WORK TO COMPLETE:
Every line from the one with "Navigate to the AWS Lake Formation breadcrumb" through the final line of the entries below should be returned exactly; leave out all other lines.

DATA TO EXAMINE:
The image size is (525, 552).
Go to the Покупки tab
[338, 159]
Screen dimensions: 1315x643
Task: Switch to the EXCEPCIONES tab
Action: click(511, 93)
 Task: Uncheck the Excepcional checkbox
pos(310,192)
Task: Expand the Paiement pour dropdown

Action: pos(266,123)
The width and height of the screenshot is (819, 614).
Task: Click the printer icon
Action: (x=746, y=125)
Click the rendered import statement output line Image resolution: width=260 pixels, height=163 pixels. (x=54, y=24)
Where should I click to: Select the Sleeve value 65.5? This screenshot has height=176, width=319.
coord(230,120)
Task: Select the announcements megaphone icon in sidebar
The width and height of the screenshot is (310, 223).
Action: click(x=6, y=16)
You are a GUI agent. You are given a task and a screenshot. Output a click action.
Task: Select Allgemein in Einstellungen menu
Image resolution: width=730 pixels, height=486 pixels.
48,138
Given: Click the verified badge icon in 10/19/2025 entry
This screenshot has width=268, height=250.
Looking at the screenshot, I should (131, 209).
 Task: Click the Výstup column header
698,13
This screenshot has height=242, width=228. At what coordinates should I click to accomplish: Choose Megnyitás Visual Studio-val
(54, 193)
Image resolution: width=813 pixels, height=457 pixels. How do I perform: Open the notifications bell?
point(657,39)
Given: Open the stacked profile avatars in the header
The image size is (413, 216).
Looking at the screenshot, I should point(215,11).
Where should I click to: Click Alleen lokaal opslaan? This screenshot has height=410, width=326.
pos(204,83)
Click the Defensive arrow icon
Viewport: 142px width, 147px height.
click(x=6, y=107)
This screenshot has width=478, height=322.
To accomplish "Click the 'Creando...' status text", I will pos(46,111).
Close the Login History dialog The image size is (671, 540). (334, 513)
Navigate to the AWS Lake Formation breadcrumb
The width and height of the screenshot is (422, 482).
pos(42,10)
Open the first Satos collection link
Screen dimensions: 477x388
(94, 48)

WRITTEN REPLY:
Navigate to the AWS Lake Formation breadcrumb
The width and height of the screenshot is (422, 482).
pos(42,10)
Open the first Satos collection link
Screen dimensions: 477x388
(94, 48)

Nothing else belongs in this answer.